So, all the improvements we make are only useful when our data meets the worst case (very much sorted in the wrong direction?)
It doesn't have to be the worst case, but any sort of preexisting order in the data will do nasty things to the runtime. Preexisting order is very common, and we want a sort that takes advantage of that to run faster, not one that looks at it and barfs.
You've tested your quicksorts on random data. That's pretty much the best-case scenario for a quicksort. What if the data comes from the keys of a dict, and the hash used causes them to come out in mostly-sorted order?
>>> data = dict.fromkeys(random.sample(xrange(10000), 9000)).keys()
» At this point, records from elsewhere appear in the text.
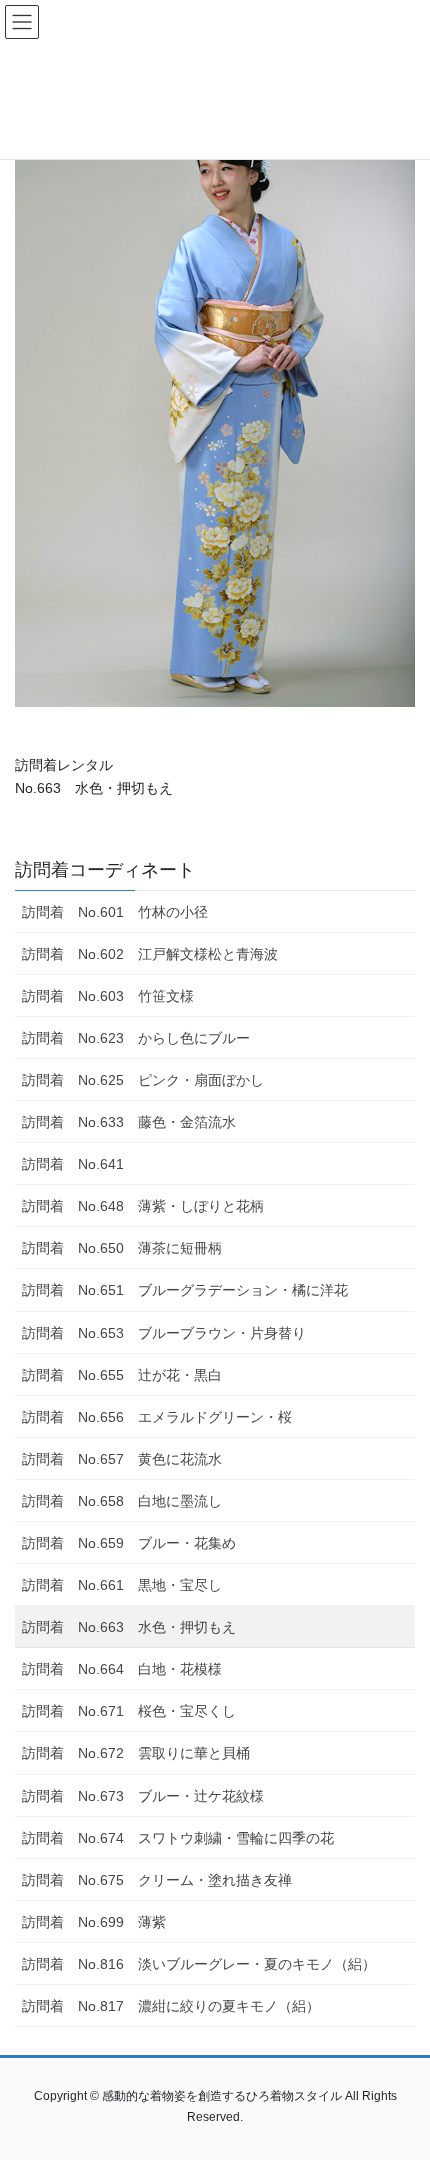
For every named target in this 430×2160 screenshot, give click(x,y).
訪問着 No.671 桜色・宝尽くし (129, 1711)
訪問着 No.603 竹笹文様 (108, 996)
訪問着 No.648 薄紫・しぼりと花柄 (143, 1206)
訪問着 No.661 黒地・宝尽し (122, 1585)
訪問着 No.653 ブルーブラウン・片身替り (164, 1333)
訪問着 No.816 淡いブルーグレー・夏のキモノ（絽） (199, 1964)
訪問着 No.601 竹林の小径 (115, 912)
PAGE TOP (399, 2077)
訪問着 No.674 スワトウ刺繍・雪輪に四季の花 (178, 1838)
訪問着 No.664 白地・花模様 (122, 1669)
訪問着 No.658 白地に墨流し (122, 1501)
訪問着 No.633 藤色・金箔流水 (129, 1122)
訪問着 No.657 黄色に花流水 (122, 1459)
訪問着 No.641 (73, 1164)
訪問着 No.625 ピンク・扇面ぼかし (143, 1080)
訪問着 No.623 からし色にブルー (136, 1038)
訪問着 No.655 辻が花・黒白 (122, 1375)
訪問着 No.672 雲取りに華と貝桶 (136, 1753)
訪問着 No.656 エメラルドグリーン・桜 (157, 1417)
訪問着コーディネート (105, 870)
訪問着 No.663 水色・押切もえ (129, 1627)
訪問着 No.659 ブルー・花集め (129, 1543)
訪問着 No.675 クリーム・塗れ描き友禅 (157, 1880)
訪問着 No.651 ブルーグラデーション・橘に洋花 (185, 1290)
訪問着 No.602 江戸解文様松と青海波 (150, 954)
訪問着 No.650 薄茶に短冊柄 (122, 1248)
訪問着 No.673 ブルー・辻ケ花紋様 (143, 1796)
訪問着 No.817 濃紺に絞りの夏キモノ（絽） (171, 2006)
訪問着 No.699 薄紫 (94, 1922)
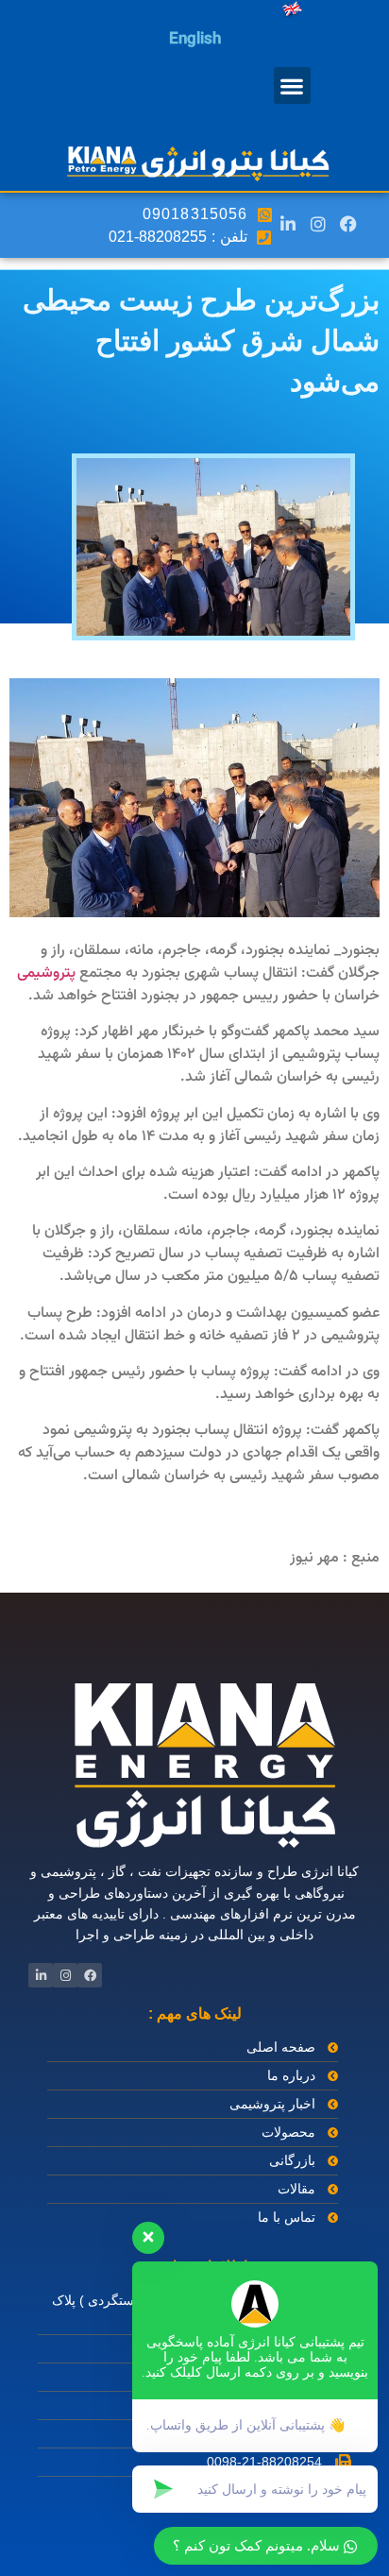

>>> timeit.timeit('rand_quicksort(data[:], 0, len(data)-1)', 'from __main__ impo
rt rand_quicksort, data', number=1)
0.06688880239187256
>>> timeit.timeit('hoare_quicksort(data[:], 0, len(data)-1)', 'from __main__ imp
ort hoare_quicksort, data', number=1)
# about 1000 lines omitted
File "<stdin>", line 9, in hoare_quicksort
File "<stdin>", line 9, in hoare_quicksort
File "<stdin>", line 9, in hoare_quicksort
File "<stdin>", line 9, in hoare_quicksort
File "<stdin>", line 9, in hoare_quicksort
File "<stdin>", line 9, in hoare_quicksort
File "<stdin>", line 9, in hoare_quicksort
File "<stdin>", line 9, in hoare_quicksort
File "<stdin>", line 9, in hoare_quicksort
File "<stdin>", line 4, in hoare_quicksort
RuntimeError: maximum recursion depth exceeded
Well, we get a stack overflow, and that's terrible. Even if we didn't, it'd take freaking forever.
(If you want to reproduce this result, note that you have a few bugs in your code. if p
should be if p is not None
, and random.randint(lo, hi + 1)
should be random.randint(lo, hi)
or random.randrange(lo, hi + 1)
. I had to fix those to get proper test results.)